Dans sa dernière chronique pour Les Echos, Gaspard Koenig revient sur le changement de nom du groupe centriste ADLE, à l’initiative des élus En Marche au Parlement européen.

 

Gaspard rappelle que la première action du parti macroniste au Parlement européen a été d’éliminer le mot “libéral”, en contraignant le groupe centriste à abandonner son nom historique d’ADLE.

Ce dernier, existant depuis 1953, avait vu son nom varier plusieurs fois sans jamais perdre la référence libérale, essentielle pour un mouvement qui s’est battu en faveur du marché unique. En Marche fait désormais table rase de ce prestigieux passé en faveur d’un nom qui ne veut rien dire, mais qui ne choque personne et qui sonne bien : “Renew Europe”.

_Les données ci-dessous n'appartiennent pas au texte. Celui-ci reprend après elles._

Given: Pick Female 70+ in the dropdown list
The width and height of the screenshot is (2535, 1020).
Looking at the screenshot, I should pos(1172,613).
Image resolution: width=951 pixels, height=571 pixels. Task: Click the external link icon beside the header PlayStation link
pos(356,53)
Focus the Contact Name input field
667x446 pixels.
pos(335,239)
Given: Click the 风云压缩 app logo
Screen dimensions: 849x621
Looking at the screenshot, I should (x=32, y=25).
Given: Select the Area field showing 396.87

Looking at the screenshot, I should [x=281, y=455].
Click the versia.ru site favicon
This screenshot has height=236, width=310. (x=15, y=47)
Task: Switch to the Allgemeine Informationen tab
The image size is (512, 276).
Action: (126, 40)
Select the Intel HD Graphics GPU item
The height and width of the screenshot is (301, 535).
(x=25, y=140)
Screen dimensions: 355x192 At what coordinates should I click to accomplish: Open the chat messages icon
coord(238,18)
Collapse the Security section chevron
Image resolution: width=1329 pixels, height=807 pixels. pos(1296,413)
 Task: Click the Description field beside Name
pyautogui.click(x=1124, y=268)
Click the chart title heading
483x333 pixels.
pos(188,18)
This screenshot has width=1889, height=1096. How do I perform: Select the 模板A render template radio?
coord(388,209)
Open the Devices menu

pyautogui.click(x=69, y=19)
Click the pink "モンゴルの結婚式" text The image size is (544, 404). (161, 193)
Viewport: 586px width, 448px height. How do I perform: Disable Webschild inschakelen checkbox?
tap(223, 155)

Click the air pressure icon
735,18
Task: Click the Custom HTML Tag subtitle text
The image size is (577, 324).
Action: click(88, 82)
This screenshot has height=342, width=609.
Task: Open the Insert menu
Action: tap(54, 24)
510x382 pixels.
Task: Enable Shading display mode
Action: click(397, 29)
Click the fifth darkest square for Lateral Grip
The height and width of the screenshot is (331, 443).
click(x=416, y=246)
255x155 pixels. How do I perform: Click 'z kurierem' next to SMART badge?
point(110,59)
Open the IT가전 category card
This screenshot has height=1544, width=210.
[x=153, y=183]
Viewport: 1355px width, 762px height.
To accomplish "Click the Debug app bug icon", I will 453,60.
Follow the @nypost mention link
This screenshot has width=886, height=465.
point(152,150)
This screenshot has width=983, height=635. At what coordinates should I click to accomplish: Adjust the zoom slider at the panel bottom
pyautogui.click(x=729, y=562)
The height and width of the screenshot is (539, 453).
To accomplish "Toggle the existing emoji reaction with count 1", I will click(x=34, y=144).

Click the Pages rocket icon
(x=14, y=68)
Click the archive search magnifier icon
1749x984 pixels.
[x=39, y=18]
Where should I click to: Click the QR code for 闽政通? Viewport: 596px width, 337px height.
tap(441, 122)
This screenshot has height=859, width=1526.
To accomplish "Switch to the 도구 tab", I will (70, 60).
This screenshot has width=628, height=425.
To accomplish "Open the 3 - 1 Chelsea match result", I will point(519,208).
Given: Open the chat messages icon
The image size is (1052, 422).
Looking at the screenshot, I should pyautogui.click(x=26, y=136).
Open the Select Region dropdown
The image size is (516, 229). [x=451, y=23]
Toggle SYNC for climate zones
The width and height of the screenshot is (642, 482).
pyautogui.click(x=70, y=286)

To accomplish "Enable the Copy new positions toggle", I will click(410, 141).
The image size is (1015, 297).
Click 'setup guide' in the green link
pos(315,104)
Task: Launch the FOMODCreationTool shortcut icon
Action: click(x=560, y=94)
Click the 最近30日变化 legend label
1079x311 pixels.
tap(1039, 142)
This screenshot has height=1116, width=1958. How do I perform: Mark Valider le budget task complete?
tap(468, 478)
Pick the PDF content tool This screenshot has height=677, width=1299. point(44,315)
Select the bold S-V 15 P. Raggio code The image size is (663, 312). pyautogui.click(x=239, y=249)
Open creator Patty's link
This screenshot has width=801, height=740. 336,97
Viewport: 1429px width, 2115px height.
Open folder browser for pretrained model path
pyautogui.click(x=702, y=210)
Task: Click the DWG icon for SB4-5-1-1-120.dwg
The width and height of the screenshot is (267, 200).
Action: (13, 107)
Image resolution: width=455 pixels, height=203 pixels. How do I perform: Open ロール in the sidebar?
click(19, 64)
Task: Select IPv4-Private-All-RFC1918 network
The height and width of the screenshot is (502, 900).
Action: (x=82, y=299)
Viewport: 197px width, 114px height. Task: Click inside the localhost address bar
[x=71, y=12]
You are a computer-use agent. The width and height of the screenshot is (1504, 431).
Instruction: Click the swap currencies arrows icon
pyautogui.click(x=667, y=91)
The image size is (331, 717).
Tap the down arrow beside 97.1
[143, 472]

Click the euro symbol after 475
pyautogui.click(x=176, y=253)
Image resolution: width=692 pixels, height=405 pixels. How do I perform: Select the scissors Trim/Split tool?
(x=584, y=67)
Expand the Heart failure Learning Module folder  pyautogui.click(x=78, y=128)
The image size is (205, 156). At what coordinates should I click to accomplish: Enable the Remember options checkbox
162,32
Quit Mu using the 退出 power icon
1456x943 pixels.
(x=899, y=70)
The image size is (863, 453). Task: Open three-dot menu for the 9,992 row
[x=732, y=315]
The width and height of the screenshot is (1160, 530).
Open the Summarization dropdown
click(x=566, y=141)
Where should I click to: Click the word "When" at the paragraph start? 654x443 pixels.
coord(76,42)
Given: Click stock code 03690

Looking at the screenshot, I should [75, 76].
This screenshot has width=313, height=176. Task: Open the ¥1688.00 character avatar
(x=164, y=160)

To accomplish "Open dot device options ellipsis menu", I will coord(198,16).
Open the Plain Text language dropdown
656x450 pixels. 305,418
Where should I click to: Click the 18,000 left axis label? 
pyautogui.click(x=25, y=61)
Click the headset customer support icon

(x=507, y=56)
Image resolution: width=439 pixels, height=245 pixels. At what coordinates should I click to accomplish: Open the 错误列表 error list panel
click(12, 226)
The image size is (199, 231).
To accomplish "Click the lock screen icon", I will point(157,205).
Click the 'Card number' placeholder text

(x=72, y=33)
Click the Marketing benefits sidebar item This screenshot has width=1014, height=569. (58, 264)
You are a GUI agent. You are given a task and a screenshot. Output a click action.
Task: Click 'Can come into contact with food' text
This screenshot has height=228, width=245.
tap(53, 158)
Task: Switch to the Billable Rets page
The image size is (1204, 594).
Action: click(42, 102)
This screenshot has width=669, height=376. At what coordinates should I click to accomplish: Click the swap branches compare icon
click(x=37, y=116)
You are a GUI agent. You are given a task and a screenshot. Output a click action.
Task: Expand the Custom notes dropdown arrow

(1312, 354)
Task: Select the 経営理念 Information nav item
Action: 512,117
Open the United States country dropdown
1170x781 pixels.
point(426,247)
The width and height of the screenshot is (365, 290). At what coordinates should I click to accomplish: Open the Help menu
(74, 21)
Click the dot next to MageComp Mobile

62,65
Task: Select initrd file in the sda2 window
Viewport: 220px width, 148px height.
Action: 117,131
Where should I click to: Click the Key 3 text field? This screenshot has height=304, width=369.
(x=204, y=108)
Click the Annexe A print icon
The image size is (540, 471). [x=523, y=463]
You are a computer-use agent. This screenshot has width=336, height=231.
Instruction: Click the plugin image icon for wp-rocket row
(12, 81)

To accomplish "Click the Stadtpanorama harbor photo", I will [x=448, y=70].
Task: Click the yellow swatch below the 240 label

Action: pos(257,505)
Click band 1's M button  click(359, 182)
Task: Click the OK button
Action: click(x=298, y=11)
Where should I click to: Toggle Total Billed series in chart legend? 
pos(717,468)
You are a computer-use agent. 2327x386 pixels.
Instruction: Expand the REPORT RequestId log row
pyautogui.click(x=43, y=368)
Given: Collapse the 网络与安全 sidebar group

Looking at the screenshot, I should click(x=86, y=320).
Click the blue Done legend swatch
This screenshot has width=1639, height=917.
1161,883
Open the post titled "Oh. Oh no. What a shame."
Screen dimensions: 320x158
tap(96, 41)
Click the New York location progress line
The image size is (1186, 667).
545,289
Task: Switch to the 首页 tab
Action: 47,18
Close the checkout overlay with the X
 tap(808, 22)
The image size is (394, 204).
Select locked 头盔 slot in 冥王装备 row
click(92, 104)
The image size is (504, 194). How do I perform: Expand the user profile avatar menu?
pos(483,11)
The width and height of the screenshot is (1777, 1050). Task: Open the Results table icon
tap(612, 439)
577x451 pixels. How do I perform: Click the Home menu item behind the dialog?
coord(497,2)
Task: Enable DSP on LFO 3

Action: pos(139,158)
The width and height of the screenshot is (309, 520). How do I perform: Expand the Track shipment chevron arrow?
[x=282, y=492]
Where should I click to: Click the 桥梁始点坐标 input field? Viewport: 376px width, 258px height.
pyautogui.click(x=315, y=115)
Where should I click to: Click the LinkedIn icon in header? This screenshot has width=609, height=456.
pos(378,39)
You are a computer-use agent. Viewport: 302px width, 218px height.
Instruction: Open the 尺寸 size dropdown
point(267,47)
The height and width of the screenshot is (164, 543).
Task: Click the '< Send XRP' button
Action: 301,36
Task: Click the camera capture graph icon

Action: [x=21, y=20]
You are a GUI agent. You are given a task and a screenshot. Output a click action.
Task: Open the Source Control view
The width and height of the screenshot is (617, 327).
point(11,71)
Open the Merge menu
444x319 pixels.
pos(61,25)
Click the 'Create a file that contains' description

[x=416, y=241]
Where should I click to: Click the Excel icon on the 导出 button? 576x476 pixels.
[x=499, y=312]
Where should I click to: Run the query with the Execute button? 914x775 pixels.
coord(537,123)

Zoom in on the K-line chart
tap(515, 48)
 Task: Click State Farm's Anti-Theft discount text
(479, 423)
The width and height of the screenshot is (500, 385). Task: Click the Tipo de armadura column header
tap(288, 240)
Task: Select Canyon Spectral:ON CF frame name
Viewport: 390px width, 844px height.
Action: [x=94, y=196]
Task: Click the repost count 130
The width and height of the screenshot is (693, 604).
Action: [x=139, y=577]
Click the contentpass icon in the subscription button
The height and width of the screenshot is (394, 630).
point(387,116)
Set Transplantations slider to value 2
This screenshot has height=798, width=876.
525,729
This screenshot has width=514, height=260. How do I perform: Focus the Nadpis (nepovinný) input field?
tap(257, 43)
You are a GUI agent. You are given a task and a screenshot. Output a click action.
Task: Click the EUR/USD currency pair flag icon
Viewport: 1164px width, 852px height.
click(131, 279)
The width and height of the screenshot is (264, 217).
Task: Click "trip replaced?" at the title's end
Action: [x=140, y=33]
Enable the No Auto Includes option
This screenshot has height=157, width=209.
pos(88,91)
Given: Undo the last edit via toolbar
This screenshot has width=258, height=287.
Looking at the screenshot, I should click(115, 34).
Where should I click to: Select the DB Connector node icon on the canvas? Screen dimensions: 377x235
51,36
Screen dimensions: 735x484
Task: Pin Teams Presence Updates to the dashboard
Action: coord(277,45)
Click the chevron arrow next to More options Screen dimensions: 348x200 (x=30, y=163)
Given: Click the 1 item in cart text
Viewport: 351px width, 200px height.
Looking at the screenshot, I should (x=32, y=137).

Malheureusement, Renew reste arrimé au consensus des années 1990 sur la fin de l’histoire, considérant l’électeur comme un consommateur versatile à séduire sans vergogne.

Gaspard estime ainsi que les libéraux doivent comprendre la nécessité de forger une “utopie libérale” s’ils ne veulent pas que Renew ne devienne vite Regret. Il regrette en effet de voir cette tradition dirigiste si française s’infiltrer dans une Europe qui portait dans ses principes le flambeau du libéralisme classique, soucieux d’émanciper l’individu des tutelles publiques comme privées.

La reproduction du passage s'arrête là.